Regulatory Costs and Market Power

When: 19 Sep 2022, 14:15-15:30
Where: HoF E.21 + online
Speaker: Shikhar Singla

Hybrid event.

To enter the virtual seminar room, please use the following login credentials:

Zoom URL: https://uni-frankfurt.zoom.us/j/64402971350?pwd=OWx0MWIzUjRVN0NSZjFnVlgrTW9TQT09
Meeting ID: 644 0297 1350
Password: 397656

Abstract:

Increased market power and its impacts have been well documented. However, the causes of increased market power remain unknown. We hypothesize that the phenomenal increase in social regulations has disproportionately affected the small firms due to fixed costs, which has led to a rise in market power for the large firms. Regulatory compliance costs in actual dollars, affected industries, and whether the regulations impact small firms are reported by the regulators. This data is unique and not reported in any advanced economy except the US. We use two-step supervised machine learning and data mining to create the data from regulatory documents for social regulations, e.g., environmental regulations, at the 6-digit NAICS level for small and large firms.
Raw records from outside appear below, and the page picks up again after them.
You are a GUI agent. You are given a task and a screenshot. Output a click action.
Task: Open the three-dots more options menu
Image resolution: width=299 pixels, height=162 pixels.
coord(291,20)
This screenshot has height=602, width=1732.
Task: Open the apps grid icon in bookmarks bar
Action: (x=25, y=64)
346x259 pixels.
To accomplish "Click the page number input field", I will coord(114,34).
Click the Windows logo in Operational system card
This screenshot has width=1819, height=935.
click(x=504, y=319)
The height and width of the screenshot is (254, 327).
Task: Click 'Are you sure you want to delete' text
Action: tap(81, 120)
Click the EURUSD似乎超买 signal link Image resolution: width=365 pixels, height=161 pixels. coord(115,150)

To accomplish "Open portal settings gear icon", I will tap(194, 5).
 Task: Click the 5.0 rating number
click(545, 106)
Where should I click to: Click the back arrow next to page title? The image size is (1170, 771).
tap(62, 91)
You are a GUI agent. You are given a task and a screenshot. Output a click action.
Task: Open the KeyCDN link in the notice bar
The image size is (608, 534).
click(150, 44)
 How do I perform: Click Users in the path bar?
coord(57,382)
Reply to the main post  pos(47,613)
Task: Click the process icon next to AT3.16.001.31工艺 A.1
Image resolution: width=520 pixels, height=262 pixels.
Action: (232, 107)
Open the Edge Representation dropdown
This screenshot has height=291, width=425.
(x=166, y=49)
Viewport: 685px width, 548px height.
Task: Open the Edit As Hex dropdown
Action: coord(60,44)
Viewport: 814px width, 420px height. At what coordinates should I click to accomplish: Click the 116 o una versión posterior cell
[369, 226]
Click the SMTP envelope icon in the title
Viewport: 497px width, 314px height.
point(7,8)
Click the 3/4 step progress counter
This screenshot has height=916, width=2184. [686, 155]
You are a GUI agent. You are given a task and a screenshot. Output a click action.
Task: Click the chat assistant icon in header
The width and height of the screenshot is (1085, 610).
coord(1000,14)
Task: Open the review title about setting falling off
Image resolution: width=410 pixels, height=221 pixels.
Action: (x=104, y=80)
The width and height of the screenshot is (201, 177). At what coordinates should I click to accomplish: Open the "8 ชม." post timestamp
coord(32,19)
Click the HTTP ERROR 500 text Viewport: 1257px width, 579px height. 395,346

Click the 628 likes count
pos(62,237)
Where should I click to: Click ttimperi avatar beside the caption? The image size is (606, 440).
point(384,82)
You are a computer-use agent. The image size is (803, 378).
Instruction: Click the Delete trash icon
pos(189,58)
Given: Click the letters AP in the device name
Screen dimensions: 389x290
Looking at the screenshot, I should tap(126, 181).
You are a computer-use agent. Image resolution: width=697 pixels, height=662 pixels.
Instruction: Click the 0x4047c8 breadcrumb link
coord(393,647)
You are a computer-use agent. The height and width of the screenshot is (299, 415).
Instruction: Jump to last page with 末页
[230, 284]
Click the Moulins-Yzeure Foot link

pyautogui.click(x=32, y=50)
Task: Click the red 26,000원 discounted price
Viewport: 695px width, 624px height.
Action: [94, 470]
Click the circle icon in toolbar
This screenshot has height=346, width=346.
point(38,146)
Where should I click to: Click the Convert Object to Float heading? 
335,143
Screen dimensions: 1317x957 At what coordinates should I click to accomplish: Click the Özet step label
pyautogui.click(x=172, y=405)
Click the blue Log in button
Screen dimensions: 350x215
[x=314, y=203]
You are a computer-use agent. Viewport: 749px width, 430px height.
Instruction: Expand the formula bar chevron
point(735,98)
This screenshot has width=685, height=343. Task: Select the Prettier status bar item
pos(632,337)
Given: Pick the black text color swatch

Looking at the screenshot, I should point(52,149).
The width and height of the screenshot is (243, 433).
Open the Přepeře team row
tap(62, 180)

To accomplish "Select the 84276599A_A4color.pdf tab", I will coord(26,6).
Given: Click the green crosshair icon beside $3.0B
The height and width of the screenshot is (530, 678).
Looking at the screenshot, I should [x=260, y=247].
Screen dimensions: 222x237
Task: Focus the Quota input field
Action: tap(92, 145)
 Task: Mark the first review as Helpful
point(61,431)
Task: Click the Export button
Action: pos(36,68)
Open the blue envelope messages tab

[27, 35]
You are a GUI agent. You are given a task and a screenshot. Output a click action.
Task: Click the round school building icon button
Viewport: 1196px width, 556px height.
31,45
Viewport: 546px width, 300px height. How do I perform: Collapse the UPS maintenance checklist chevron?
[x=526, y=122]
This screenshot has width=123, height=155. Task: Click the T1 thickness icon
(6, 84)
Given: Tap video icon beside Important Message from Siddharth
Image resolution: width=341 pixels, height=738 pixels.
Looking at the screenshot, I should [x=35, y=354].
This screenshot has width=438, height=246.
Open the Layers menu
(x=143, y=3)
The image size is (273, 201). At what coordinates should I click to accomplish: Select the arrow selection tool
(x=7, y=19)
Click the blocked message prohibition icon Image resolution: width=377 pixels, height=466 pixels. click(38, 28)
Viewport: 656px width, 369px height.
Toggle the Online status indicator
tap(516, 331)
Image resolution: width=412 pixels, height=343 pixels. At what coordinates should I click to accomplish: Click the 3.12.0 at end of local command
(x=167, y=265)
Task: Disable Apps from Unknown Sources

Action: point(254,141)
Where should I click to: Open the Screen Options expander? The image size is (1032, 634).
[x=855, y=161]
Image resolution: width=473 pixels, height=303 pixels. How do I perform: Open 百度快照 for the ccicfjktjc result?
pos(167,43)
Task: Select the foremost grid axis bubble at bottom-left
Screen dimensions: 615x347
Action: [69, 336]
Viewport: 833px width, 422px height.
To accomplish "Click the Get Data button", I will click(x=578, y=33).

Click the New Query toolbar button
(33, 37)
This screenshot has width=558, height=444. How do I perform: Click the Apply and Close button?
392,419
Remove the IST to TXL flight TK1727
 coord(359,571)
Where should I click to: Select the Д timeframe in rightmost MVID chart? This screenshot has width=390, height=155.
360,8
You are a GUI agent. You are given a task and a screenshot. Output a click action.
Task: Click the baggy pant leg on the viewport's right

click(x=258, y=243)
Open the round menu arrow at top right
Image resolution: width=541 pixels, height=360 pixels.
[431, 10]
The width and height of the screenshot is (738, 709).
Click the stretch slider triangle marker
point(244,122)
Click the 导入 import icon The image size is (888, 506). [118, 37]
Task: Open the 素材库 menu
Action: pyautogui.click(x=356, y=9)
Regulatory costs have increased by $1 trillion from 1970 to 2018. Small firms face higher costs than large firms even after massive attempts from regulators and politicians to keep the burden on small firms to a minimum. Federal regulations allow us to exploit variation within state-industry-time groups to show that increased regulatory costs result in lower (higher) sales, employment, and markups for small (large) firms. Increased regulations explain 31-37% of the rise in market power.